Fatwa Tarjih: Puasa Hari Senin Kamis dan Keutamaannya

MUHAMMADIYAH SULSEL, YOGYAKARTA - Fatwa Tarjih memuat pembahasan tentang puasa hari senin kamis dan keutamaannya. Artikel ini ditulis ulang dari tanya jawab Fatwa Tarjih dengan mempertahankan pokok pertanyaan, dasar jawaban, dan batasan hukum yang disebut dalam sumber.
Pertanyaan
Pertanyaan yang dibahas adalah: Apakah puasa pada hari Senin dan Kamis pernah dilakukan Rasul dan apa pahalanya bila melakukan puasa tersebut? (H. Syahruddin Ismail SH, Kompleks Caltec, Pakanbaru, Riau).
Pokok Jawaban
Adapun pahala melakukan puasa tersebut, di samping mengikuti sunnah Rasul, dalam hadits yang lain disebutkan juga agar diampuni dosanya.
Karena pada hari itulah amal manusia dipertunjukkan.
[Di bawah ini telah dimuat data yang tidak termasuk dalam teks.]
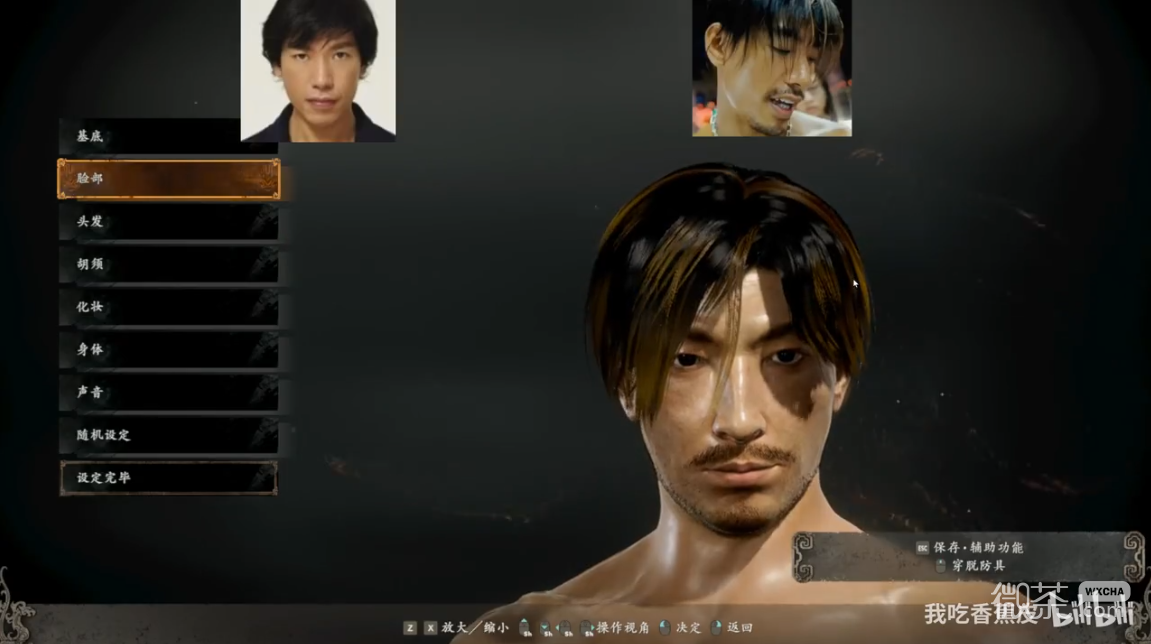Click the left reference photo with white background
This screenshot has width=1151, height=644.
coord(318,70)
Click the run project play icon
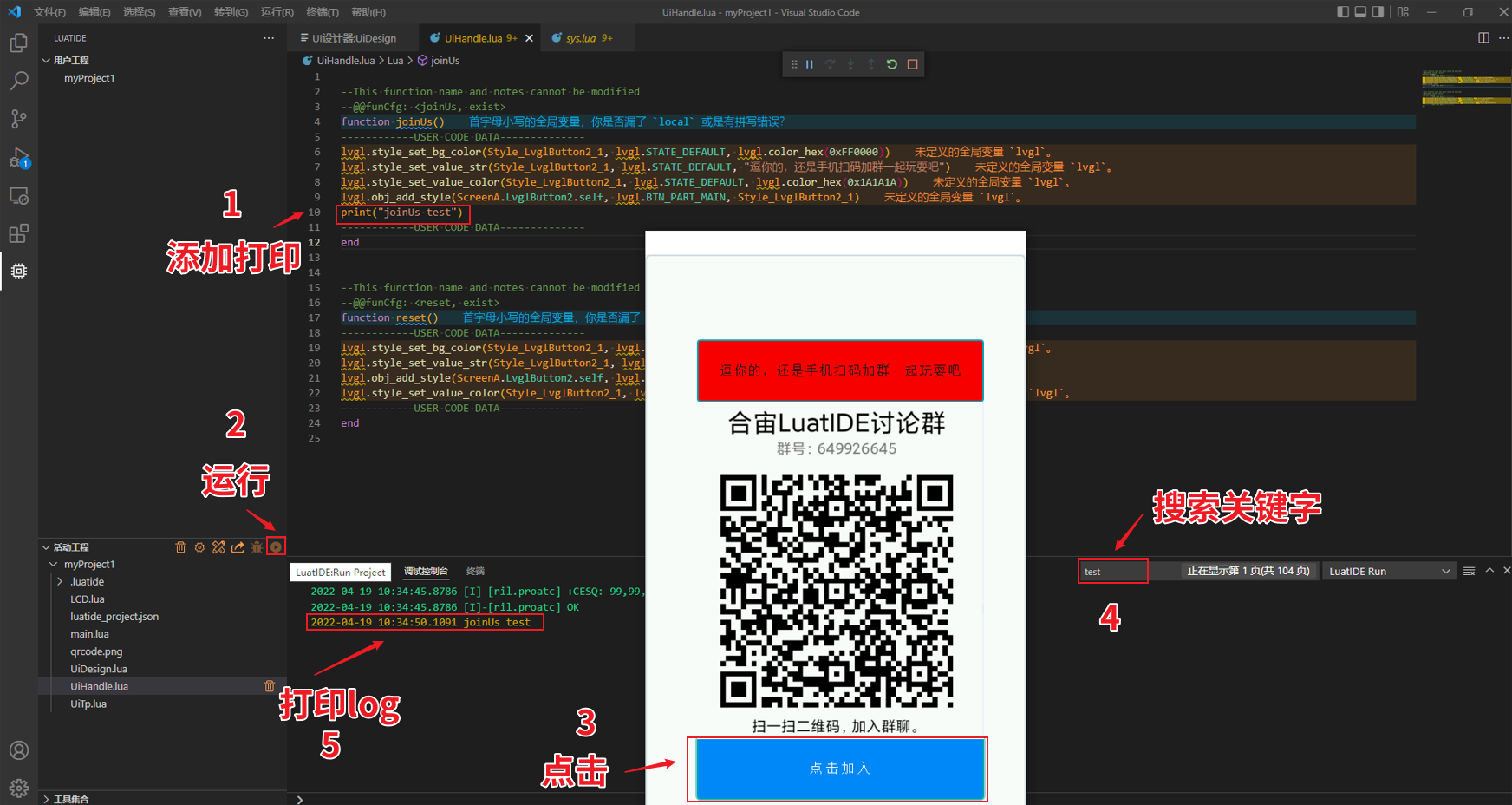This screenshot has height=805, width=1512. click(276, 546)
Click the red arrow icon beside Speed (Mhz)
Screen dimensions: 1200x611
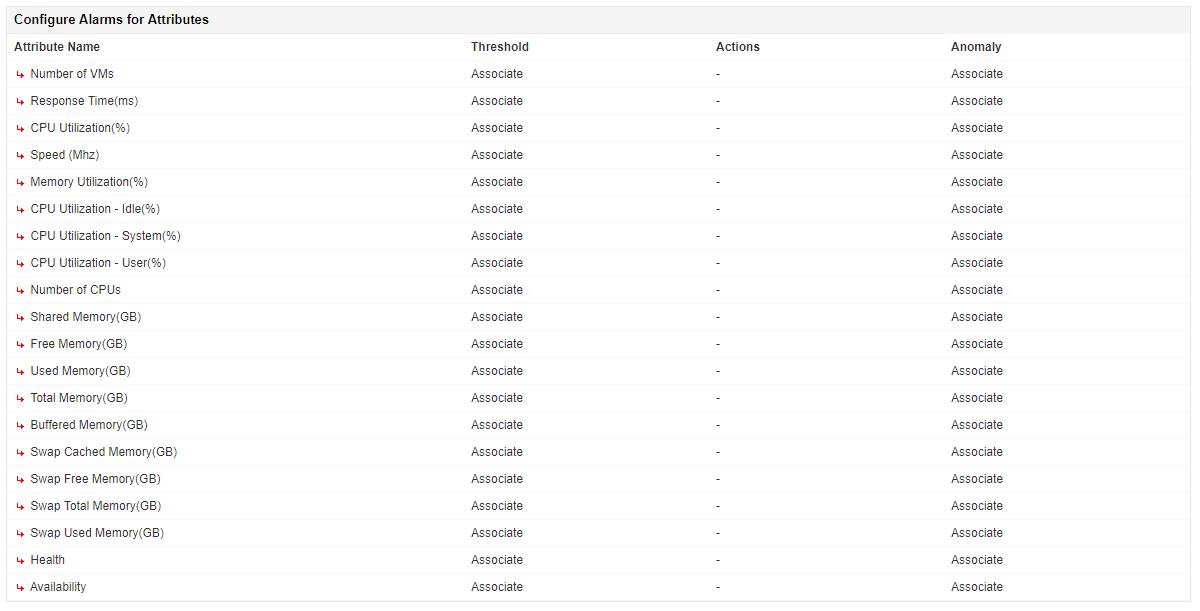(20, 156)
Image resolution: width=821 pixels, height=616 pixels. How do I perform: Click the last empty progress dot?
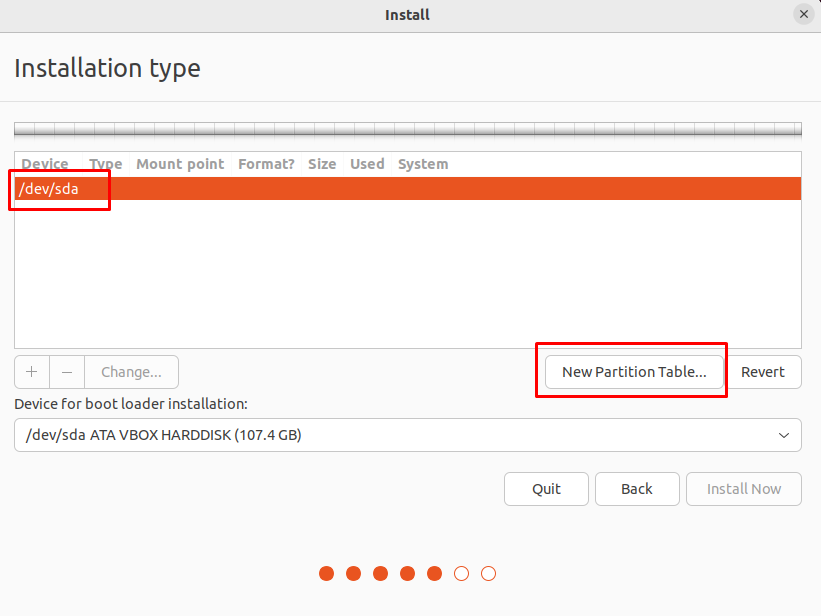click(x=488, y=574)

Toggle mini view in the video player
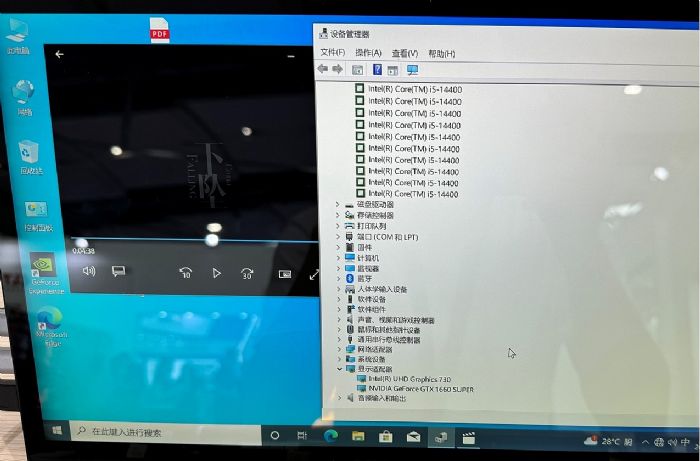click(x=285, y=273)
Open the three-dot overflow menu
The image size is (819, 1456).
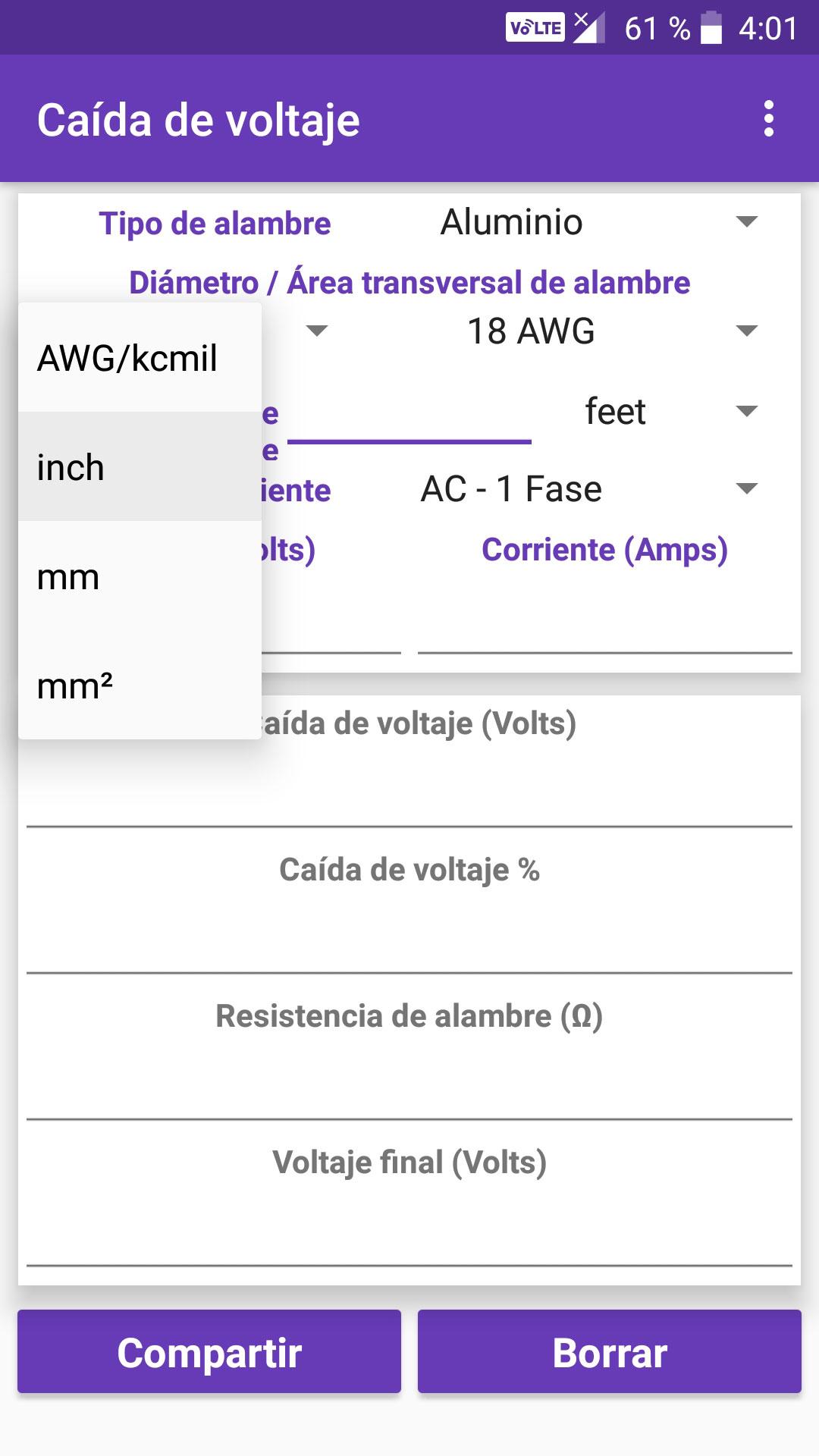tap(769, 119)
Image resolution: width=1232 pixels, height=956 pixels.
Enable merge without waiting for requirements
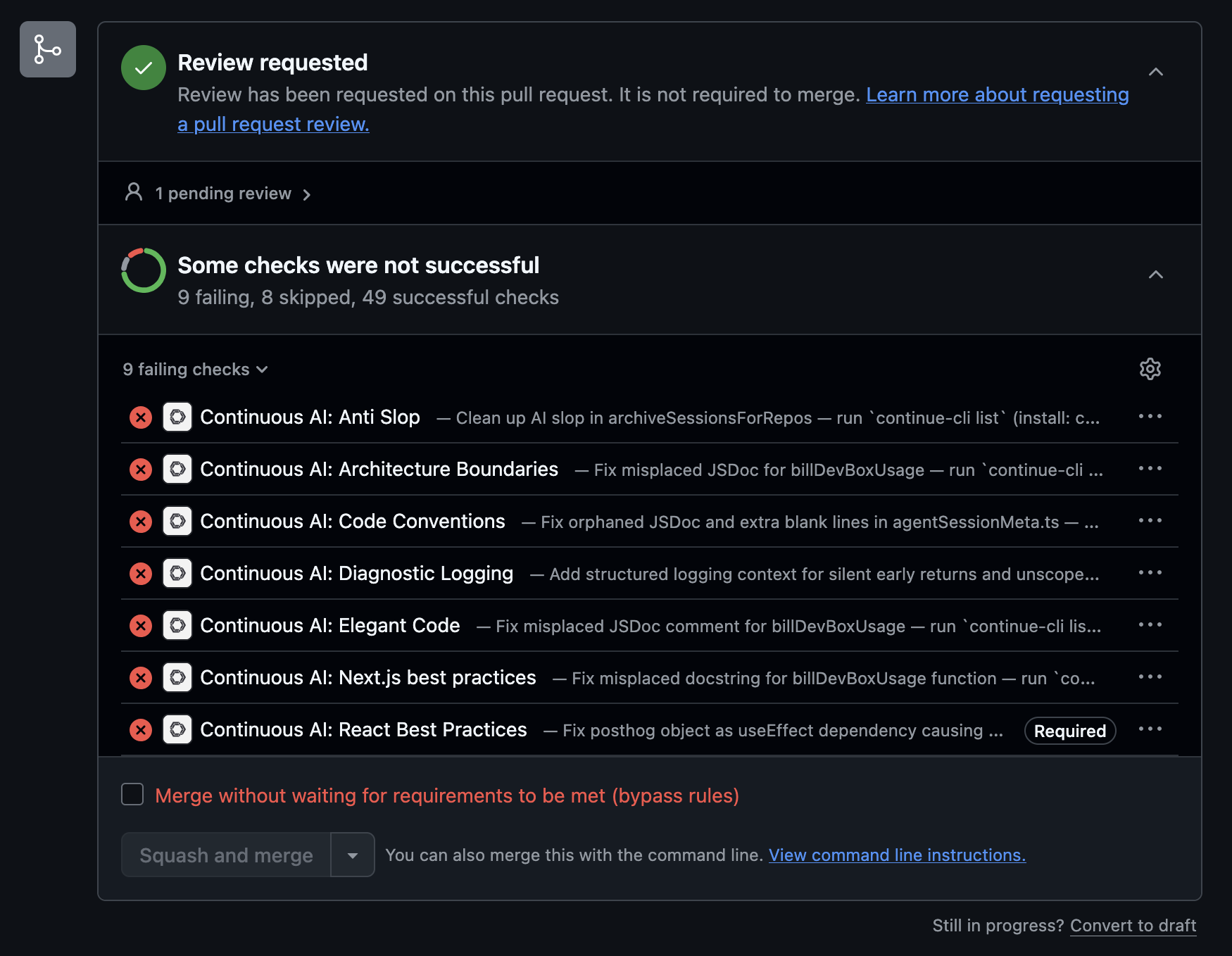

Dari hadits di atas dapat diketahui, bahwa Nabi sering melakukan puasa pada hari Senin dan Kamis.
Kesimpulan
Dari uraian tersebut, Fatwa Tarjih menempatkan persoalan puasa hari senin kamis dan keutamaannya dalam kerangka dalil, praktik ibadah, dan kemaslahatan. Pembaca tetap dianjurkan merujuk naskah sumber untuk melihat redaksi lengkap, riwayat, dan catatan dalil yang menyertainya.